### Task data:
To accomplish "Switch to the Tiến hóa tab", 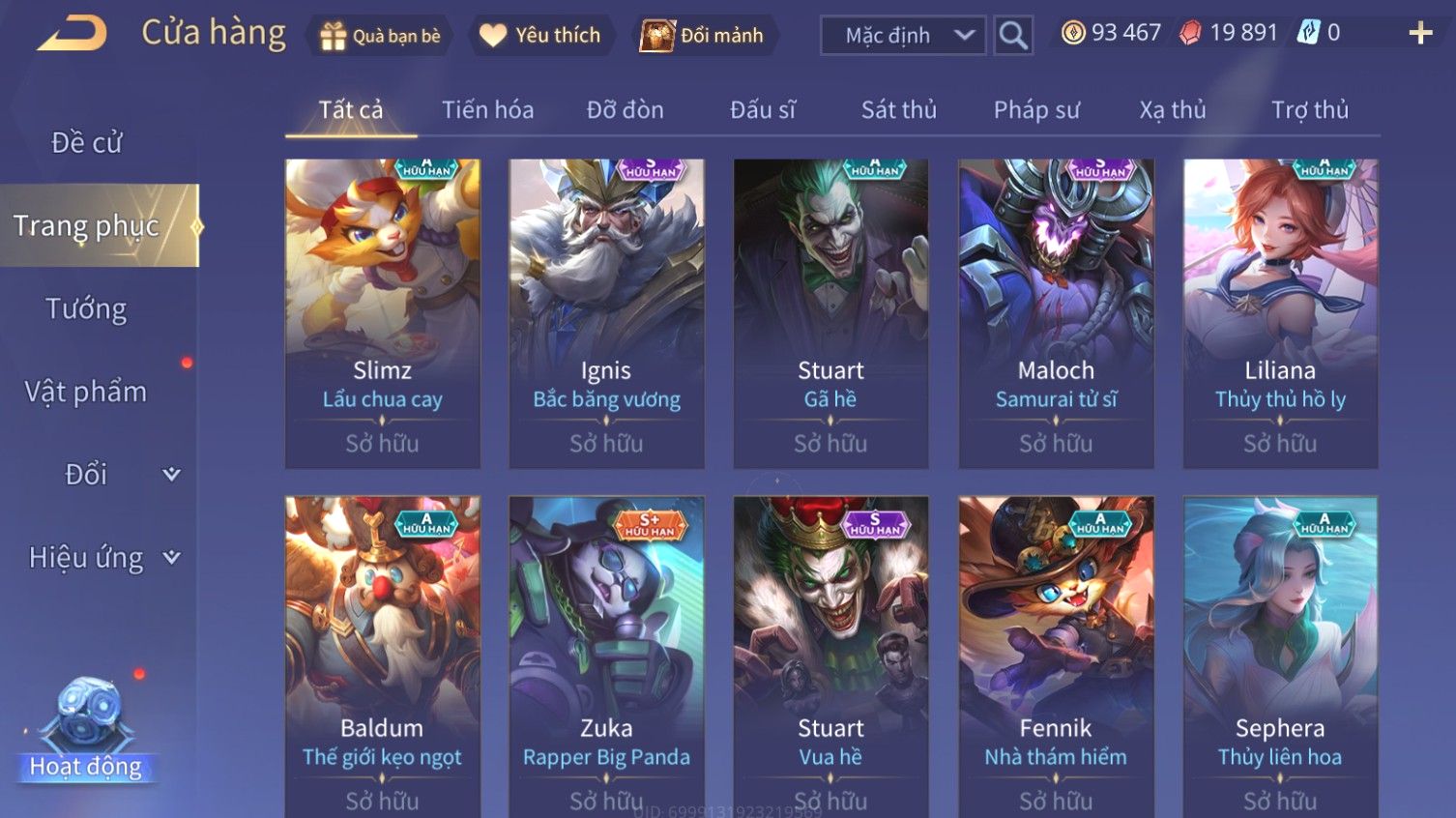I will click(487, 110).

==

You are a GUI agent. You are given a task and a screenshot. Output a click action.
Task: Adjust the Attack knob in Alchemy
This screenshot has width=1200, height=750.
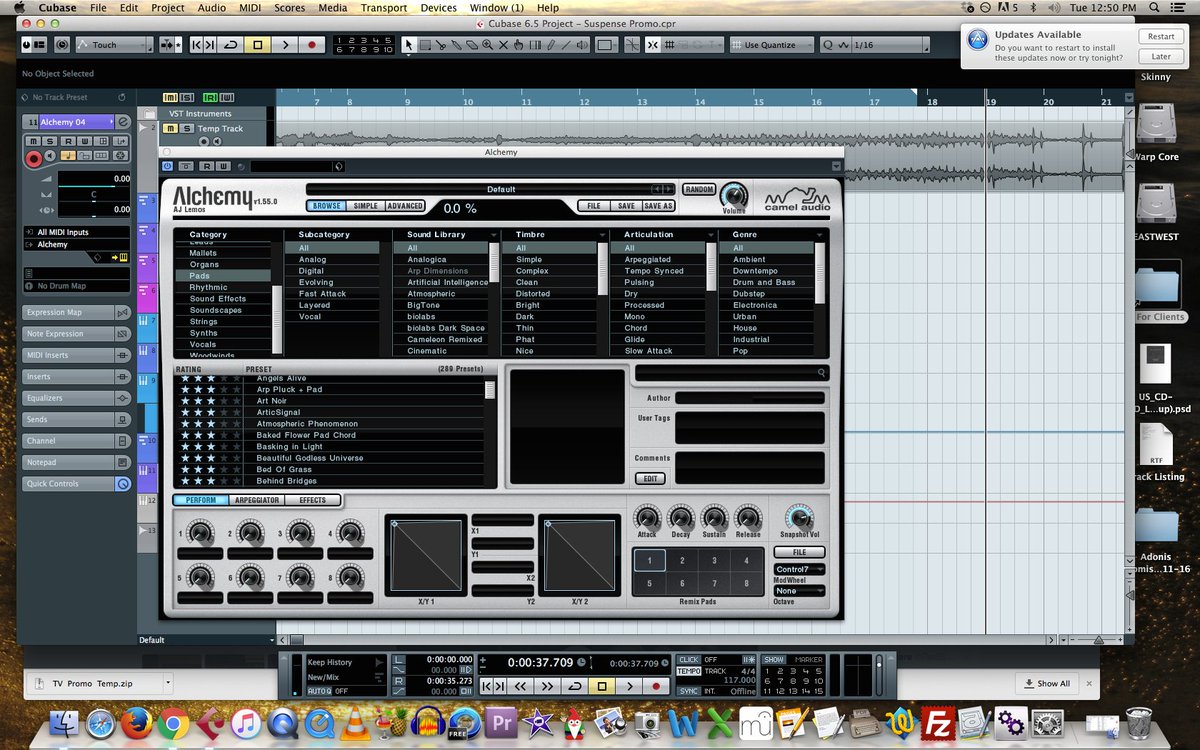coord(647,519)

### What the task asks:
Copy the listing lines verbatim, beginning with the line containing "You are a GUI" and ending with the line containing "coord(647,519)", omitting the pictures.

### Full response:
You are a GUI agent. You are given a task and a screenshot. Output a click action.
Task: Adjust the Attack knob in Alchemy
This screenshot has width=1200, height=750.
coord(647,519)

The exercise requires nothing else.